JetBlue is one LARA using the Sabre Commercial Platform, allowing the airline to “further innovate the customer experience”.

Sabre points our way

Sabre is moving further into the LARA sector following its acquisition late last year of airline retailing software provider Radixx which has an established market presence with low-fare airlines. Sabre says the acquisition will help it offer retailing, distribution, and fulfilment capabilities to serve the LARA market.

Even without machine learning, airlines still have enough data to create a personalised experience, 15below’s Key believes, even suggesting that in some areas the increasing use of machine learning by airlines in the quest for personalisation could be overcomplicating the issue. “Between the booking itself and other sources we use, such as loyalty programmes and CRM systems, there is more than enough data to provide a truly personalised experience,” he says. For example, from the PNR [Passenger Name Record] alone the airline knows whether a booking includes a small child, how much disruption they are facing, what impact that will have and how they would like to be helped. “This doesn’t need artificial intelligence to realise in most cases,” he says.

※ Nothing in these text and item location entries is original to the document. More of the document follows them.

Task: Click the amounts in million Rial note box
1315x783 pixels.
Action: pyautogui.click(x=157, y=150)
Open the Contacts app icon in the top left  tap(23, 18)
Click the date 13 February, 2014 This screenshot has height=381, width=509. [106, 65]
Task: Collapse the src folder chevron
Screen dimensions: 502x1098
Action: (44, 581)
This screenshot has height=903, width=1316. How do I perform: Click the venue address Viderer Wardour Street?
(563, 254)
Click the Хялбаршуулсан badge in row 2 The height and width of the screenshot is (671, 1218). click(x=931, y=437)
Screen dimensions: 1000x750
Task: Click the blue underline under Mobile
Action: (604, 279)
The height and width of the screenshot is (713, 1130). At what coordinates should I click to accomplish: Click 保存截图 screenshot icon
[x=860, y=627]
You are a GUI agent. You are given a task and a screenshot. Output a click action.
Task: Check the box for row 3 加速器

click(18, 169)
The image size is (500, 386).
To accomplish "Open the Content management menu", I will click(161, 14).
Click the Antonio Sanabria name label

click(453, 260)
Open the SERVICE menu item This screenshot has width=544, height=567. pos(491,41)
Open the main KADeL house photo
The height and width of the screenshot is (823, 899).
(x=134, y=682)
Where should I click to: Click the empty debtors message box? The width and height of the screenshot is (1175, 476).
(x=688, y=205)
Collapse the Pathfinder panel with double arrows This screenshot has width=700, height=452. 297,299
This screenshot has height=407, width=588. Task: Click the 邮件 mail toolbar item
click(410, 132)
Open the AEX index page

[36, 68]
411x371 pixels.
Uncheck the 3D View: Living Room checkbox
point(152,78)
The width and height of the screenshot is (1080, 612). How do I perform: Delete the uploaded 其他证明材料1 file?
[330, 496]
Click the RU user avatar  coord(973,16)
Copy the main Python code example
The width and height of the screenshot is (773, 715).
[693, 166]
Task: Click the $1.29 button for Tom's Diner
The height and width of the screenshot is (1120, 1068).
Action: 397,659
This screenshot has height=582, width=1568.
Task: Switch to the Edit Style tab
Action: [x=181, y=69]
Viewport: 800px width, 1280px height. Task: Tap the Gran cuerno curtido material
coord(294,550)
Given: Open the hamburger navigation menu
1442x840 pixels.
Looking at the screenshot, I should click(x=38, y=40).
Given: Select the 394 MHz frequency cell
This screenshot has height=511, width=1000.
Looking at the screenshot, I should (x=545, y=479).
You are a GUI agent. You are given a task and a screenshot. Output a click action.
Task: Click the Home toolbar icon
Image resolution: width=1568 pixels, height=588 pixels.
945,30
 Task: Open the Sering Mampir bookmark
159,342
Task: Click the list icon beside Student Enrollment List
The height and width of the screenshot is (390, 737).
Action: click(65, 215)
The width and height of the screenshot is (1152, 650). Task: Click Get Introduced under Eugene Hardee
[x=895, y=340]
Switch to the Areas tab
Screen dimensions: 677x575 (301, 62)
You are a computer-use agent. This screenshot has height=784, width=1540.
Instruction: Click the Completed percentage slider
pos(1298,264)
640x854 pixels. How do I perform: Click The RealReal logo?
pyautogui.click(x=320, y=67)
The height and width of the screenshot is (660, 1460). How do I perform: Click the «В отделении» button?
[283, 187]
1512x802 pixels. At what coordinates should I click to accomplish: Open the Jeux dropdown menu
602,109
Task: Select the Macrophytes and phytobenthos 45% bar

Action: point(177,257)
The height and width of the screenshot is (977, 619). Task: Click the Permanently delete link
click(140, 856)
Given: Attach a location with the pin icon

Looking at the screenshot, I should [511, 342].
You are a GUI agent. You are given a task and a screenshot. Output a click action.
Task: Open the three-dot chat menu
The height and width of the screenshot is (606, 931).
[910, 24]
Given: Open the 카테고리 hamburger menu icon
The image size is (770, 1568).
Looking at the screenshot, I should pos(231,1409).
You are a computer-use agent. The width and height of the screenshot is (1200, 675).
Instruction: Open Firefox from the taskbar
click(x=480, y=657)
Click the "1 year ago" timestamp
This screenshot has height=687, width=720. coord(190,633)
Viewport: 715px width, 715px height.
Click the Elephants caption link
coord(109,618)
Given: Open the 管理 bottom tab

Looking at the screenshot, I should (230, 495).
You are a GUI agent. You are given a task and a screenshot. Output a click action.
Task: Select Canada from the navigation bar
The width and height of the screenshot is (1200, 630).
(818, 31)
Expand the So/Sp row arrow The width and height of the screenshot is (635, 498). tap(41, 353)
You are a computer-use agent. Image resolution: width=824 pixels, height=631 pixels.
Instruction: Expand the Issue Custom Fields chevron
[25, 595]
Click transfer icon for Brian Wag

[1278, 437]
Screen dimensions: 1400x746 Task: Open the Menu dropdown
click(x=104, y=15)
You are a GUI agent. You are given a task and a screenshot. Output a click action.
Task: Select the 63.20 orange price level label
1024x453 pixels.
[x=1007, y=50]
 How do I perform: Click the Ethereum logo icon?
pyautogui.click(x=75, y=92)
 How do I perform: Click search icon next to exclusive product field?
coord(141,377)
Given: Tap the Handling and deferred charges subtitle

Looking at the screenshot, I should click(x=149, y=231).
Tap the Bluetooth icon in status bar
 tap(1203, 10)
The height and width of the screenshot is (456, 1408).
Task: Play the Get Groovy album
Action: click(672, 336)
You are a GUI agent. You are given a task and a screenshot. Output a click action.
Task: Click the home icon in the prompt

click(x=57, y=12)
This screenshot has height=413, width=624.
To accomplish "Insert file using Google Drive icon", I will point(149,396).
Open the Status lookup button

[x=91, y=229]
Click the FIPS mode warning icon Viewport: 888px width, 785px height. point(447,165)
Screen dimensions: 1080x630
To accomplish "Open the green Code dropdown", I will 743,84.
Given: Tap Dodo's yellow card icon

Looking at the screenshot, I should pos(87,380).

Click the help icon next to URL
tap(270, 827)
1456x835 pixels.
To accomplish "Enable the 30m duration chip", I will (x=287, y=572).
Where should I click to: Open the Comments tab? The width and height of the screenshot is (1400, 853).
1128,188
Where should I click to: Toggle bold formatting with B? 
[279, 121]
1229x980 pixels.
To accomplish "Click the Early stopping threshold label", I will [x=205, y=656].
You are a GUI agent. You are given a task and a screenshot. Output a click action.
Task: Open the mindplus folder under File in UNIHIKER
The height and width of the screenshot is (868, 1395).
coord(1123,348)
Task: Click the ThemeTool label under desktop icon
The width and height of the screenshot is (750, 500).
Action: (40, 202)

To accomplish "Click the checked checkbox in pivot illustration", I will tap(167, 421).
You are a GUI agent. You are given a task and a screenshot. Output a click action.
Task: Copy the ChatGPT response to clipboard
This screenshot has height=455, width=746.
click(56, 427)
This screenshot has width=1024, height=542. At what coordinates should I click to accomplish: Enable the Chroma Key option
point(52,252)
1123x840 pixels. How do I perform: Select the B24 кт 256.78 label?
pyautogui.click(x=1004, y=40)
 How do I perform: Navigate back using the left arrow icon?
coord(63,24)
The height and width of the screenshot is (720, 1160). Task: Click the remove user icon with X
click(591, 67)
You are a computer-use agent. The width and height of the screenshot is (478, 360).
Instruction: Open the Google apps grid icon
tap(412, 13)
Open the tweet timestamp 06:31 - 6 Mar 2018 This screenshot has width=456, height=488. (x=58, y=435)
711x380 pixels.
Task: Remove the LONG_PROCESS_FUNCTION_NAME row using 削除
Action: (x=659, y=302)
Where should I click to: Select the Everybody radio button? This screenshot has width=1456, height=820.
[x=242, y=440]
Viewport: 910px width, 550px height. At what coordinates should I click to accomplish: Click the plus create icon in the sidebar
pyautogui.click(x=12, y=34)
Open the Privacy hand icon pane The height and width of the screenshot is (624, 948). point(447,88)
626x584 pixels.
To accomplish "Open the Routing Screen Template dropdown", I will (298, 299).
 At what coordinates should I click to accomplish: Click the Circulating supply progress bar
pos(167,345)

Airline passengers are seeking a more personalised approach now more than ever. Can an airline go too far? Not according to Key: “It’s difficult to see how an airline could take personalisation too far. Of course, data privacy needs to be considered, but airlines have so much information at their disposal – primarily within the PNR – that they can use to offer hyper-personalisation already.”

He points, for example, to the 15below platform’s ability to use advanced algorithms to determine the best timing, content, and channel for each passenger. He explains: “For example, only sending messages during ‘friendly’ hours if it’s not urgent or converting journey times into local time. They’re little details that many airlines might not consider as ‘personalisation’, but they are in fact the details that delight the passenger and really make the difference to the overall customer experience.”